How is cervical cancer diagnosed, and what tumor features are considered in staging and pretreatment planning?
Cervical cancer is diagnosed histologically from tissue obtained via a cervical biopsy. Once the diagnosis is made, further workup is required for staging, which may include a combination of physical examination, chest radiography, barium enema examination, intravenous urography, colposcopy, hysteroscopy, cystoscopy, and/or proctoscopy with tissue sampling and histologic confirmation required for additional sites of suspected involvement. The FIGO staging of cervical cancer is clinical, as this allows for uniformity of staging in low-resource countries around the world. That is, tomographic imaging findings from CT, MRI, and PET imaging are not utilized to stage cervical cancer, although they are commonly used for delineation of disease sites and lesion sizes for pretreatment planning purposes. As such, clinical staging is less accurate than surgical staging.

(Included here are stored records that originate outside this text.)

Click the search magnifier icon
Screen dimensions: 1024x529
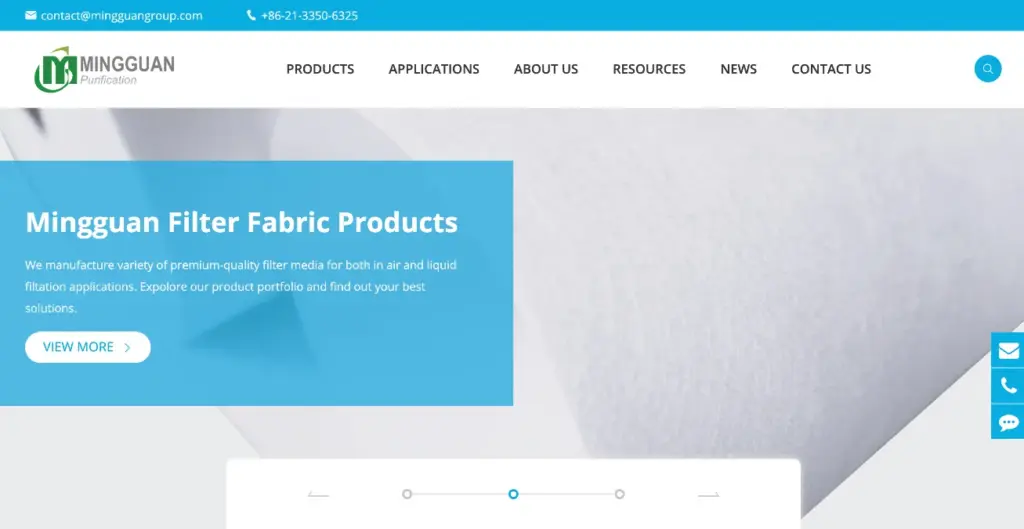tap(987, 69)
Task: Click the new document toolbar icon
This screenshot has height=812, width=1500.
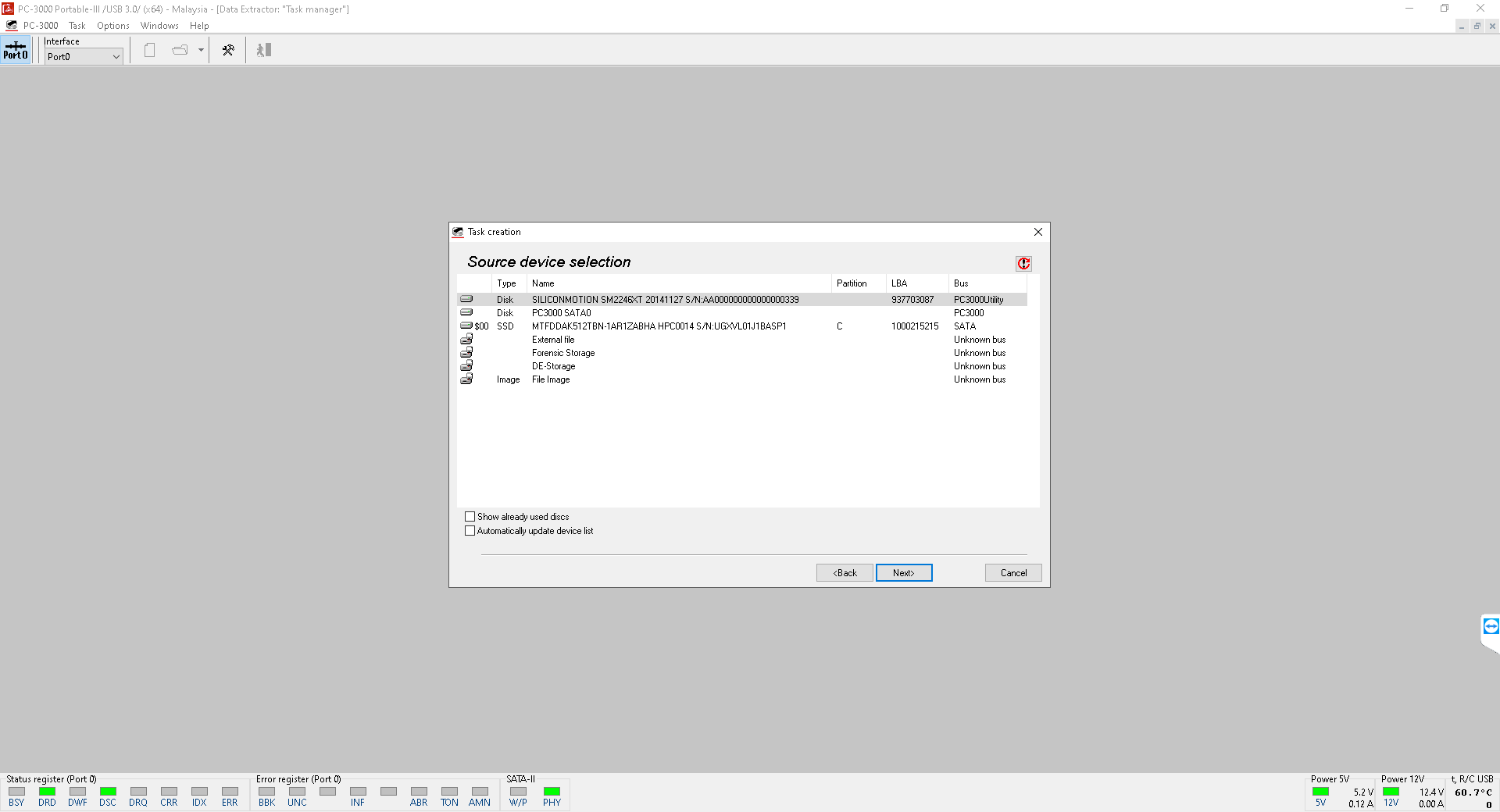Action: tap(150, 50)
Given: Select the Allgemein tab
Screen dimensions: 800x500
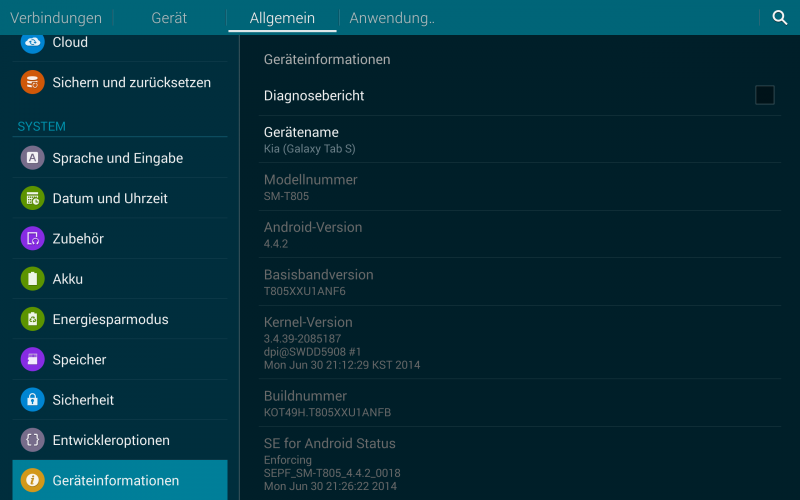Looking at the screenshot, I should point(282,18).
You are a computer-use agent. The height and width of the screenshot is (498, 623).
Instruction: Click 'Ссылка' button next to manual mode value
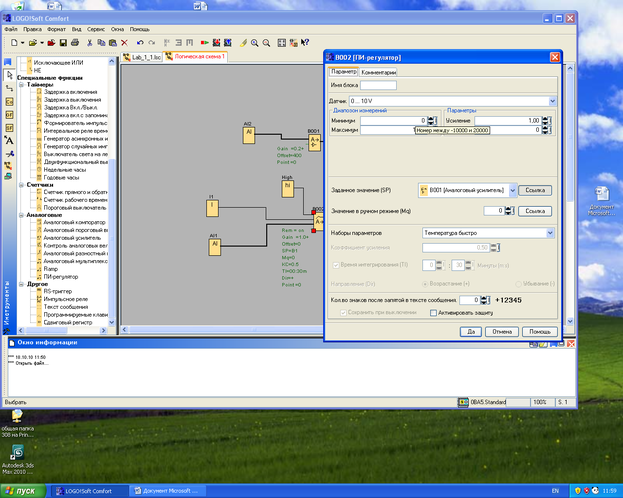point(535,211)
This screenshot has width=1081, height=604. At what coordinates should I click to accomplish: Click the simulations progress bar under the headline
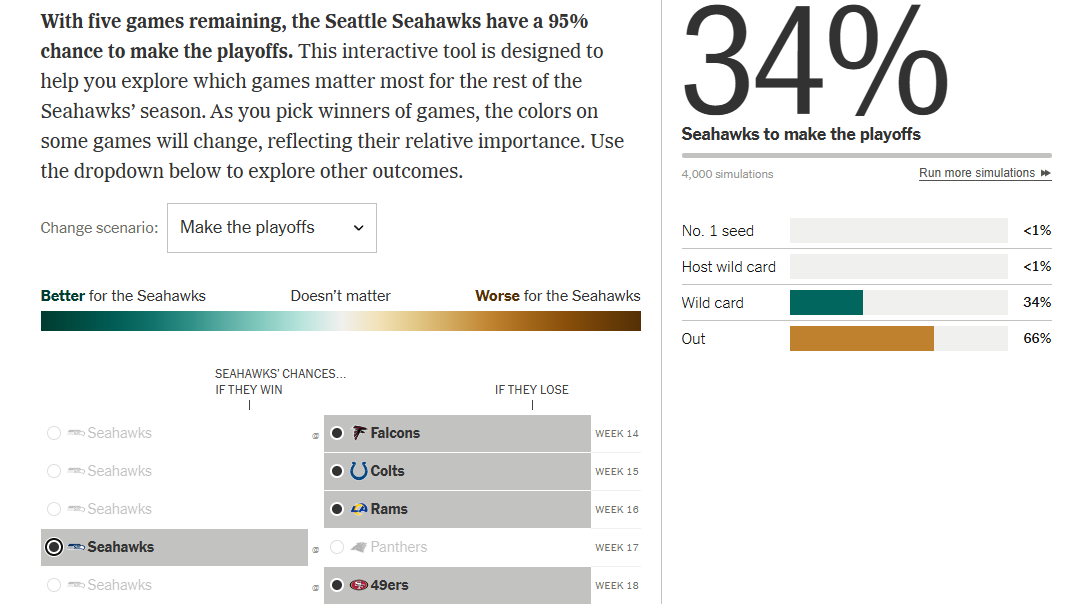click(x=866, y=156)
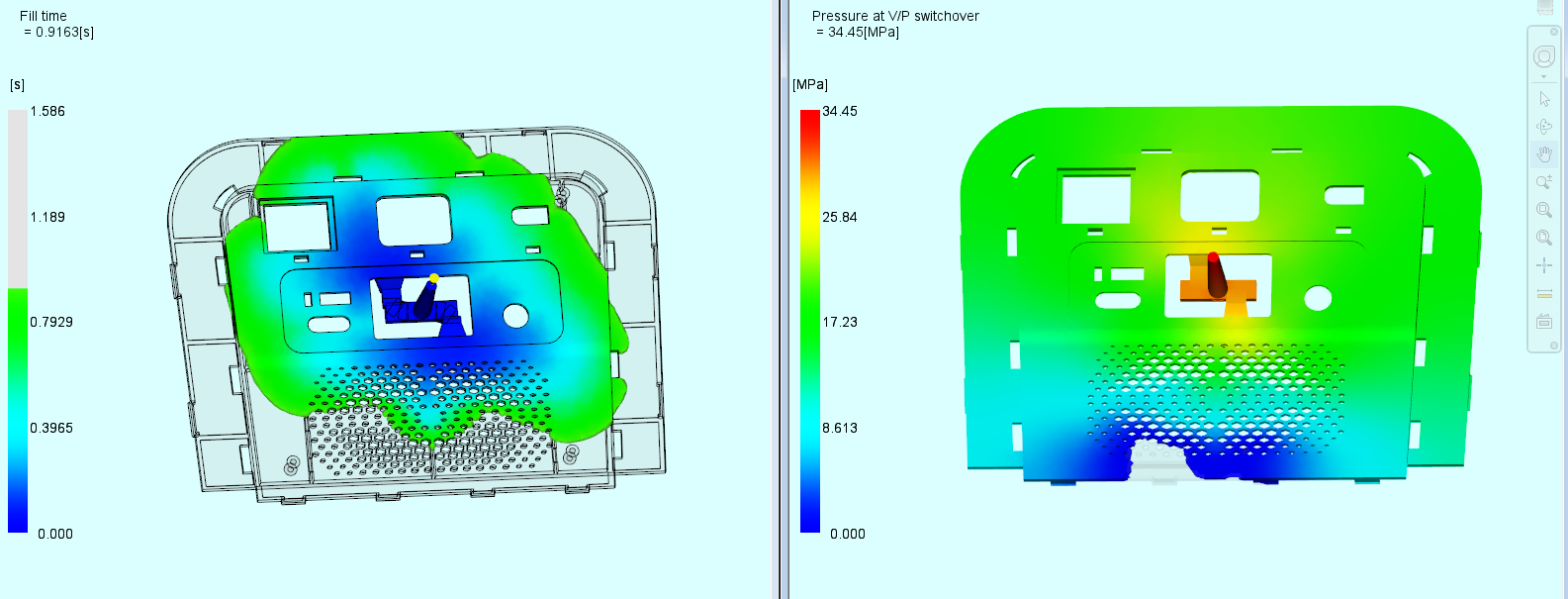Select the dynamic Zoom plus/minus tool
Screen dimensions: 1568x599
click(x=1544, y=182)

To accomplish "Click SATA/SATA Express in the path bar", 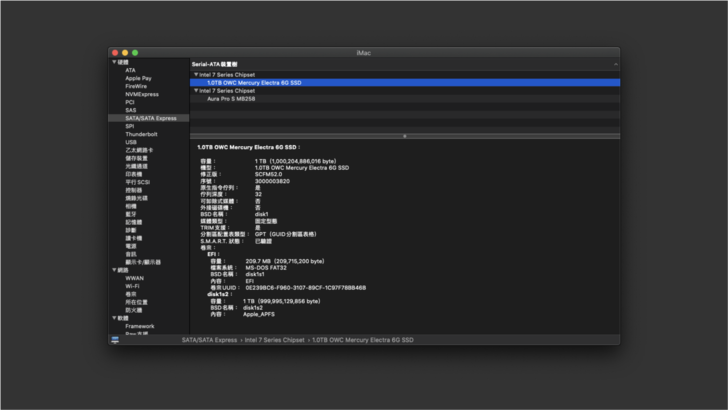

MRI can be helpful for pretreatment planning by identifying parametrial involvement, invasion of the upper two thirds of the vagina, tumor extension into the adjacent structures, lymphadenopathy, and distant metastases. Parametrial invasion is an important criterion that determines whether a tumor is operable or not. A tumor without parametrial invasion can be resected, whereas a tumor with parametrial invasion is generally treated nonsurgically with radiation therapy and chemotherapy. Visualization of the hypointense inner cervical stroma on T2-weighted images indicates preservation of the parametrium, whereas disruption of this stromal ring by a lesion of intermediate-high signal intensity suggests parametrial invasion. PET is particularly useful to detect lymphadenopathy and distant metastatic disease that may not be evident on MRI.